Install Key Mapper and grant it Accessibility Service permissions when prompted.
For each of the 14 sentinel mappings, you need to create a trigger → action pair. Here's the process:
Since keys like F13 or PROG_RED don't physically exist on your keyboard, you might wonder how to record them as triggers. The trick is that the KCM file is already active — so when you press Ctrl+AltGr+J during Key Mapper's "record trigger" mode, the KCM replaces it with F13 before Key Mapper sees it. Key Mapper records F13 as the trigger.
However, Key Mapper will also record all the modifier keys you held down (Ctrl, Shift, AltGr). You need to remove these extra modifier keys from the recorded trigger, leaving only the sentinel key (e.g. just F13).
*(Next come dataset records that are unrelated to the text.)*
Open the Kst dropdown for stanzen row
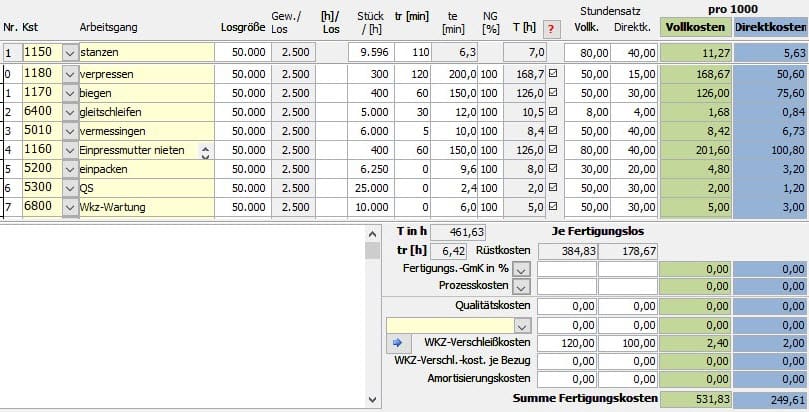 point(69,52)
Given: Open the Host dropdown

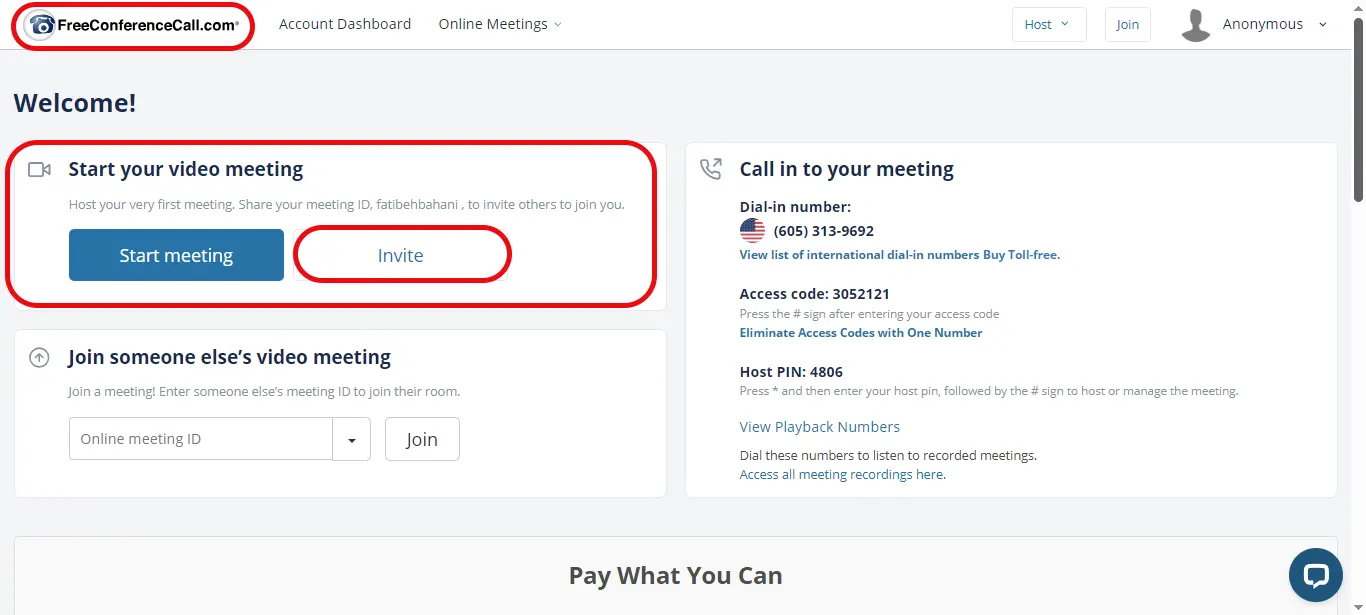Looking at the screenshot, I should (1048, 25).

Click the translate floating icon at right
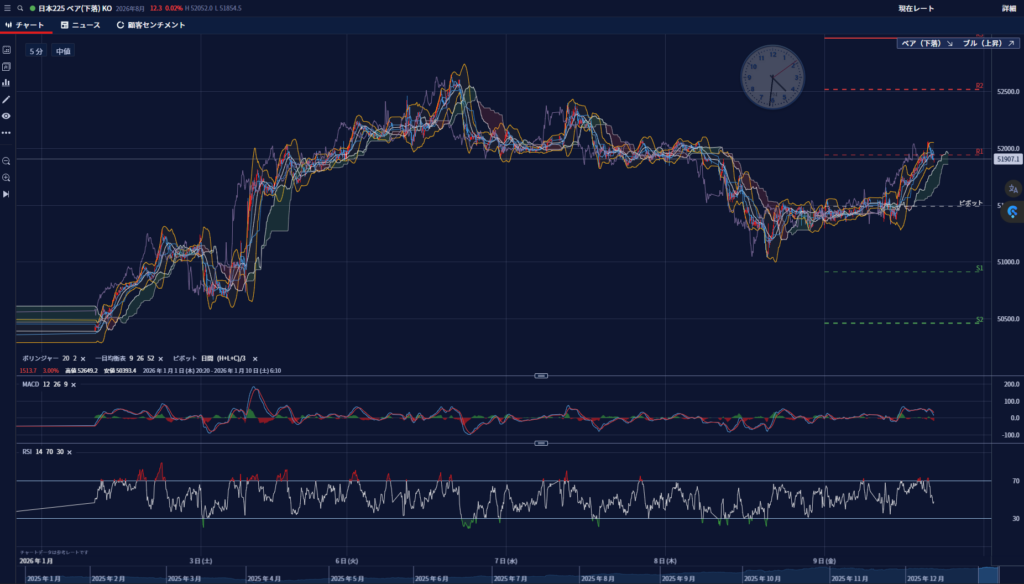[1012, 188]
This is important — if you leave the modifiers in, the trigger won't match because replace already stripped them at the KCM level.
For each trigger, create a "Key Event" action with the target keycode and modifiers:
| Trigger (sentinel only) | Action keycode | Action modifiers |
|---|---|---|
| F13 | DPAD_LEFT (21) | Ctrl |
| F14 | DPAD_RIGHT (22) | Ctrl |
| F15 | DPAD_UP (19) | Ctrl |
| F16 | DPAD_DOWN (20) | Ctrl |
| F17 | MOVE_HOME (122) | Ctrl |
| F18 | MOVE_END (123) | Ctrl |
| F19 | DPAD_LEFT (21) | Ctrl + Shift |
| F20 | DPAD_RIGHT (22) | Ctrl + Shift |
| F21 | DPAD_UP (19) | Ctrl + Shift |
| F22 | DPAD_DOWN (20) | Ctrl + Shift |
| F23 | MOVE_HOME (122) | Ctrl + Shift |
| F24 | MOVE_END (123) | Ctrl + Shift |
| PROG_RED (216) | DEL (67) | Ctrl |
| PROG_GREEN (217) | FORWARD_DEL (112) | Ctrl |
The plain AltGr combos and Shift+AltGr combos are handled entirely by the KCM file — no extra app needed. For Ctrl and Ctrl+Shift combos, the KCM converts them to sentinel keycodes (F13–F24, PROG_RED, PROG_GREEN), and Key Mapper translates those sentinels into the final Ctrl+Arrow / Ctrl+Shift+Arrow events.
It's a two-layer workaround for a limitation in Android's KCM replace logic, but once set up, it works reliably and doesn't require root. You get a full Vim-style navigation layer on Android with proper word jumping and text selection support.